* [DOCUMENT]:
::::::
Wednesday, June 28, 2006

What T6 means to me...

My task on the Youreka camp, T6, was to try and study the effects that our camps have on children. I used both quantitative and qualitative methods to do the same. I come back with a lot of information, insight, and interest. The following is a glimpse into what the experience has meant to me.

If there is one thing that I have been telling everyone who shows interest in my experience on Youreka (T6) it’s that I simply have not been happier in the past four years. I had been extremely happy in school; carried a bagful expectations to university, was stifled and dissatisfied; came to Delhi, only to be shocked at the cultural deficit of this wretched place. Then T6 happened.

Ok, I’m writing this “My experience” thing way after when I should have originally done this, so I may not be able to communicate to you the emotions that I experienced, in their original degree. For me, T6 was, let’s see... …, like dipping my face in the Tirthan River. For those of you who’ve done that, you may appreciate that this involves not just that single chilling, thrilling sensation but a lot more: a lot more, to know that your face has gone red and it’s not a blush; a lot more, when you know that you are enjoying it just as much and at the same level as the kid next to you; a lot more, when you delve into those erstwhile unnoticed pockets in your bag of emotions; a lot more that really can hardly be expressed on paper.
::::::
* [STORED ROWS]:
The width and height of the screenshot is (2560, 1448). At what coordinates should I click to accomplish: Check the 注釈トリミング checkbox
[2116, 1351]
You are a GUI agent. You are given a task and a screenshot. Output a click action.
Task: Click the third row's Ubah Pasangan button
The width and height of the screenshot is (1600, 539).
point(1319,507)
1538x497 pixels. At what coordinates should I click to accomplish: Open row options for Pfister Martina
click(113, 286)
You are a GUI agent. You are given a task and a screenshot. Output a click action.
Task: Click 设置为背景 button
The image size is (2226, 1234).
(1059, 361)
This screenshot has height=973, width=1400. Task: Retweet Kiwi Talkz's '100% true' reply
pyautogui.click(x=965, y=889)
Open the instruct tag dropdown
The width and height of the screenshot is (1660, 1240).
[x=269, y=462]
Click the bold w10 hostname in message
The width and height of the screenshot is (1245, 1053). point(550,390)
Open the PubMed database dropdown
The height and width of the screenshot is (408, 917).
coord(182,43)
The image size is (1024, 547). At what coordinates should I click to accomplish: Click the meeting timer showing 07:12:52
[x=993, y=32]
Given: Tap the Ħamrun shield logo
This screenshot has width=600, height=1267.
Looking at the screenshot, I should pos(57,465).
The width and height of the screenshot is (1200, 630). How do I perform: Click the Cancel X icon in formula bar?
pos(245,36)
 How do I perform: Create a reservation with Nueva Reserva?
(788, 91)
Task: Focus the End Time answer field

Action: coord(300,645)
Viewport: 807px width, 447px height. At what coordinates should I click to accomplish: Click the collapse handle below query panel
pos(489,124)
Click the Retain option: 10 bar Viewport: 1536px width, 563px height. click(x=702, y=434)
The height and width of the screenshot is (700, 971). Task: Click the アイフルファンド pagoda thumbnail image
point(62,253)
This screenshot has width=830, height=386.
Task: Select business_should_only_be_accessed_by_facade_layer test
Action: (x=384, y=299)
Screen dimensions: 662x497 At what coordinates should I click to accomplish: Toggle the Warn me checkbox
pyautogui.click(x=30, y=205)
::::::
* [PROBLEMS AND TASKS]:
a) Decide whether each statement below agrees with the blog post about the Youreka camp T6, answering yes or no and quoting the deciding words of the post. (i) The writer relied only on qualitative methods to study the camp's effects on children. (ii) On arriving in Delhi, the writer found the city culturally rich. (iii) The writer likens T6 to dipping one's face in the Tirthan River.
b) Transcribe the part of the blog post about the Youreka camp T6 that opens with the words containing "What T6 means" and closes with "Then T6 happened.".
c) Carry on the blog post about the Youreka camp T6, writing the next part after its final sentence.

* [RESULTS FOR THE EXERCISE]:
a)
(i) No: "I used both quantitative and qualitative methods to do the same."
(ii) No: "came to Delhi, only to be shocked at the cultural deficit of this wretched place."
(iii) Yes: "like dipping my face in the Tirthan River."

b)
What T6 means to me...

My task on the Youreka camp, T6, was to try and study the effects that our camps have on children. I used both quantitative and qualitative methods to do the same. I come back with a lot of information, insight, and interest. The following is a glimpse into what the experience has meant to me.

If there is one thing that I have been telling everyone who shows interest in my experience on Youreka (T6) it’s that I simply have not been happier in the past four years. I had been extremely happy in school; carried a bagful expectations to university, was stifled and dissatisfied; came to Delhi, only to be shocked at the cultural deficit of this wretched place. Then T6 happened.

c)
When setting out, I was apprehensive and nervous. Apprehensive, because my methodology involved some exercises in self awareness that I was not sure how children would react to. Nervous, because I had forgotten what I was capable of: I was rusting and atrophied. But, come the station and I had changed. I had been regretting that I had not been through that ice-breaking-games literature that I had asked AD for. Within minutes of being in the train I found that none of that was required. We have in a certain slice of Allahabad this quality and habit of instant mixing with strangers: we take hardly any time at all to convert strangers to acquaintances, and acquaintances to friends. Within ten minutes, I discovered that I was travelling with a lot of these Allahabadis. There was so much warmth within that bogie that one could not notice the heat outside.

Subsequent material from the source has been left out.